Ibis - Ibis versus X: Performance across the ecosystem part 2

TL; DR: Ibis supports both Polars and DataFusion. Both backends are have about the same runtime performance, and lag far behind DuckDB on this workload. There’s negligible performance difference between Ibis and the backend native APIs.

Motivation

This is part 2 of a series of posts showing performance across various backends that Ibis supports.

Check out part 1 if you haven’t already!

In this post, I’ll continue with the Polars and DataFusion backends.

I show each tool using both the Ibis API and the tool’s native API. We’ll see that the performance difference between these approaches is negligible.

Setup

I ran all of the code in this blog post on a machine with these specs.

Component	Specification
CPU	AMD EPYC 7B12 (64 threads)
RAM	94 GiB
Disk	1.5 TiB SSD
OS	NixOS (Linux 6.1.66)

Library versions

Here are the versions I used to run this experiment at the time of writing.

Dependency	Version
Python	3.10.13 (main, Aug 24 2023, 12:59:26) [GCC 12.3.0]
datafusion	33.0.0
ibis	`2b54b9800`
pandas	2.1.4
polars	0.19.19
pyarrow	14.0.1

Running the query across backends

Here are the different Ibis expressions for each backend as well as the same query with native APIs, along with timed executions of the query.

DuckDB

First, let’s run the Ibis + DuckDB version of the query from the original post:

from __future__ import annotations

import ibis
from ibis import _

expr = (
    ibis.read_parquet("/data/pypi-parquet/*.parquet")
    .filter(
        [
            _.path.re_search(
                r"\.(asm|c|cc|cpp|cxx|h|hpp|rs|[Ff][0-9]{0,2}(?:or)?|go)$"
            ),
            ~_.path.re_search(r"(^|/)test(|s|ing)"),
            ~_.path.contains("/site-packages/"),
        ]
    )
    .group_by(
        month=_.uploaded_on.truncate("M"),
        ext=_.path.re_extract(r"\.([a-z0-9]+)$", 1)

----------------

Prompt 1: Which dependencies are listed in the library versions table of the Ibis performance post?
Prompt 2: How would you say this sentence from the Ibis performance post in French: "I ran all of the code in this blog post on a machine with these specs."
Prompt 3: What operating system was on the machine used for the Ibis performance post?
The entries that follow were taken from a separate source.

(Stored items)
----------------

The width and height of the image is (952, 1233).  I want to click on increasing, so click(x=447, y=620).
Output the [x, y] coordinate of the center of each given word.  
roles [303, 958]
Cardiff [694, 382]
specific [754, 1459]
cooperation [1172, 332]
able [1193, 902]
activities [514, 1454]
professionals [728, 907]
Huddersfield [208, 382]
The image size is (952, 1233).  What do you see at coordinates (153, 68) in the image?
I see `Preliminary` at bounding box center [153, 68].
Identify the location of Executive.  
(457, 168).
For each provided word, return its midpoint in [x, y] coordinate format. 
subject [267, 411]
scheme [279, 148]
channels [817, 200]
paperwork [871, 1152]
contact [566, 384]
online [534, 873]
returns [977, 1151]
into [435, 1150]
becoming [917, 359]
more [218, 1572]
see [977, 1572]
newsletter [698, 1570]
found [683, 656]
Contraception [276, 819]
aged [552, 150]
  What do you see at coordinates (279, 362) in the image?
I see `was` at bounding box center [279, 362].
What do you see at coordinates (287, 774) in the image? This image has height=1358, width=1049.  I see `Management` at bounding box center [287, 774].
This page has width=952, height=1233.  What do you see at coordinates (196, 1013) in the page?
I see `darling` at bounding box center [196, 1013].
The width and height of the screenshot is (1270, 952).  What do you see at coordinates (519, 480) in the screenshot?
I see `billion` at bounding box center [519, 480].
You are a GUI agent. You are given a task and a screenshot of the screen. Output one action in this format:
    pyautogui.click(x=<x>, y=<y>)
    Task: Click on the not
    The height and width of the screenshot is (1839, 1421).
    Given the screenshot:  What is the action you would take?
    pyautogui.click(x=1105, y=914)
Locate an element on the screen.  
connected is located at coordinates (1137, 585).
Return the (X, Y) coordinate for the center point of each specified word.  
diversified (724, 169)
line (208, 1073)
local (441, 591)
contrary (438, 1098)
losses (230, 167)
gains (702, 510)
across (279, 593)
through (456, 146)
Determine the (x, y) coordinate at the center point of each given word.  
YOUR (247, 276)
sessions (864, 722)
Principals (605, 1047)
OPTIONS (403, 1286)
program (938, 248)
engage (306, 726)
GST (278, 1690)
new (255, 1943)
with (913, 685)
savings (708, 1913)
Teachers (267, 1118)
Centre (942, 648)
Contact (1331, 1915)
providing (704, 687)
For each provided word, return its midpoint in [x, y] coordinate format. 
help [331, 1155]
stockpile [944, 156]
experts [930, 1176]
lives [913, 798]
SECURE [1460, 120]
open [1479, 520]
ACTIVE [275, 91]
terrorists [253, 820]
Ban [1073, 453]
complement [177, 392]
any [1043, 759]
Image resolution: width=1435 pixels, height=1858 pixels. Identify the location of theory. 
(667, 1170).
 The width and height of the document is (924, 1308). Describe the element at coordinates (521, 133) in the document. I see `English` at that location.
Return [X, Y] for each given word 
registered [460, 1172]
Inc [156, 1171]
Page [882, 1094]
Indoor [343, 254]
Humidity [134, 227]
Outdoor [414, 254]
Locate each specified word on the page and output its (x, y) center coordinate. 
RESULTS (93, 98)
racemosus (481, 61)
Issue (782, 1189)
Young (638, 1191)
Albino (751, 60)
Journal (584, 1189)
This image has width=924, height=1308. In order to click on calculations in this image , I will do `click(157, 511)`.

----------------

Complete output 1: Python, datafusion, ibis, pandas, polars, pyarrow

Complete output 2: J’ai exécuté tout le code de cet article de blog sur une machine ayant ces caractéristiques.

Complete output 3: NixOS (Linux 6.1.66)